▶ **EXERCISE**
Below is a listing. Quote from it, exactly, the lines from the one containing "1389x868 pixels." down to the one containing "The image size is (1323, 554).", both ends included, and nothing else.

▶ **SUPPLIED INFORMATION**
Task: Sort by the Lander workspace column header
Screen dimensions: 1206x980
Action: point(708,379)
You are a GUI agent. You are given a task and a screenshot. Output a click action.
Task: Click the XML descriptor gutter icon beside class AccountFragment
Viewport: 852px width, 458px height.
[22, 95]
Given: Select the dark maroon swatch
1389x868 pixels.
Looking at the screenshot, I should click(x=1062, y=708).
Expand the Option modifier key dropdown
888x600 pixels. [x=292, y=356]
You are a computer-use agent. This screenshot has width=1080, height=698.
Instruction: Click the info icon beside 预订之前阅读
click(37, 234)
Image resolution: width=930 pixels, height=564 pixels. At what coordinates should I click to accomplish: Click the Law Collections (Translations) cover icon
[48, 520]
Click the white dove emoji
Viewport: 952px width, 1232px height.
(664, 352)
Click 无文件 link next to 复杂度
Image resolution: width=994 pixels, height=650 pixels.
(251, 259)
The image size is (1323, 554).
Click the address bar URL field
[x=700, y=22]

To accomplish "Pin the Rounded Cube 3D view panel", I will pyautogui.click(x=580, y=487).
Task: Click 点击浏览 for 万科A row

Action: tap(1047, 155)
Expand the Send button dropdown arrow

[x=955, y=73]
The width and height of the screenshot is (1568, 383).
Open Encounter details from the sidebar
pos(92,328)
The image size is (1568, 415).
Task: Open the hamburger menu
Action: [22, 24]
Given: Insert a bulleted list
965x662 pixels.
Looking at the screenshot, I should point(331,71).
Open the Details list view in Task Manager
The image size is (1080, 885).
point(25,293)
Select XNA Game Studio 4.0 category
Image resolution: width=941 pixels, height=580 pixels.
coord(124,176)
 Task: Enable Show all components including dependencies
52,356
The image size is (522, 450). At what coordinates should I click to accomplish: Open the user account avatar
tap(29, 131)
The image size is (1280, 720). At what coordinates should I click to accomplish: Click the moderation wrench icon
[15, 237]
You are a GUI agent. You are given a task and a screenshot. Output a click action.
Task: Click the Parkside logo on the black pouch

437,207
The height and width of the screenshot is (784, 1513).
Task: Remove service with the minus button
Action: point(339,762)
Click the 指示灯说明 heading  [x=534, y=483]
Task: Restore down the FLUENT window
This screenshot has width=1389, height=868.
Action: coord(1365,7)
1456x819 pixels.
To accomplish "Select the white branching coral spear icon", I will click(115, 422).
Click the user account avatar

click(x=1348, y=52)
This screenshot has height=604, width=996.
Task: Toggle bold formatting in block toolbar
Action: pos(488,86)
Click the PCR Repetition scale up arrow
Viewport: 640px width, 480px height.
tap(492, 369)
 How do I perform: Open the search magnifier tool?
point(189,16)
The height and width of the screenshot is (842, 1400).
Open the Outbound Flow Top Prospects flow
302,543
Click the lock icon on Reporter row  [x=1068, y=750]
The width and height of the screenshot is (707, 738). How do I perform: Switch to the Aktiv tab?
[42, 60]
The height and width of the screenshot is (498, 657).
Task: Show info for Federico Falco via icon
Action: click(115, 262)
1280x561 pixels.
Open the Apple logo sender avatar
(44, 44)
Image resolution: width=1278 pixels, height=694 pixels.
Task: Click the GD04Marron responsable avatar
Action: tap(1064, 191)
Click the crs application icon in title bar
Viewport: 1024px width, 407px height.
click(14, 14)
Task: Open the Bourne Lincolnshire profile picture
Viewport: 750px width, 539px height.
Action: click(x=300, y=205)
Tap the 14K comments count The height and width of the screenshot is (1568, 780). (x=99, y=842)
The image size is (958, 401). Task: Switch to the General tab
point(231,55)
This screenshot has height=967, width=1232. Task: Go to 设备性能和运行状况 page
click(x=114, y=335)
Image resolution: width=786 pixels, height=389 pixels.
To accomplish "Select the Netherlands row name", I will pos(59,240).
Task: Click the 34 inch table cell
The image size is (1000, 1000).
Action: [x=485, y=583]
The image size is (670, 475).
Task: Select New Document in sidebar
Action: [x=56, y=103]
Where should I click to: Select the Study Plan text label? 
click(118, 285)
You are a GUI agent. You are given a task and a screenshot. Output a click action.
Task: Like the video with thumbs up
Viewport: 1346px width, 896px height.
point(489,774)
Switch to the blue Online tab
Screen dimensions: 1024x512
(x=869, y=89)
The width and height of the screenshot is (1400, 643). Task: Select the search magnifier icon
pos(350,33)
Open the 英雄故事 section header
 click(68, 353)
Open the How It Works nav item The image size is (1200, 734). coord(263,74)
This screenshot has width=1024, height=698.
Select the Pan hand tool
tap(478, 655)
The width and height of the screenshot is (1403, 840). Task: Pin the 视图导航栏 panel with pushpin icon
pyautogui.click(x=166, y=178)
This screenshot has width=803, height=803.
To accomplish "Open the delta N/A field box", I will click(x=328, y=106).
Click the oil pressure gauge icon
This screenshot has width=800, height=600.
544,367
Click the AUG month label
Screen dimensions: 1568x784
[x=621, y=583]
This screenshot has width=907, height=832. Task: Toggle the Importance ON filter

▶ **ANSWER BOX**
1389x868 pixels.
Looking at the screenshot, I should click(x=1062, y=708).
Expand the Option modifier key dropdown
888x600 pixels. [x=292, y=356]
You are a computer-use agent. This screenshot has width=1080, height=698.
Instruction: Click the info icon beside 预订之前阅读
click(37, 234)
Image resolution: width=930 pixels, height=564 pixels. At what coordinates should I click to accomplish: Click the Law Collections (Translations) cover icon
[48, 520]
Click the white dove emoji
Viewport: 952px width, 1232px height.
(664, 352)
Click 无文件 link next to 复杂度
Image resolution: width=994 pixels, height=650 pixels.
(251, 259)
The image size is (1323, 554).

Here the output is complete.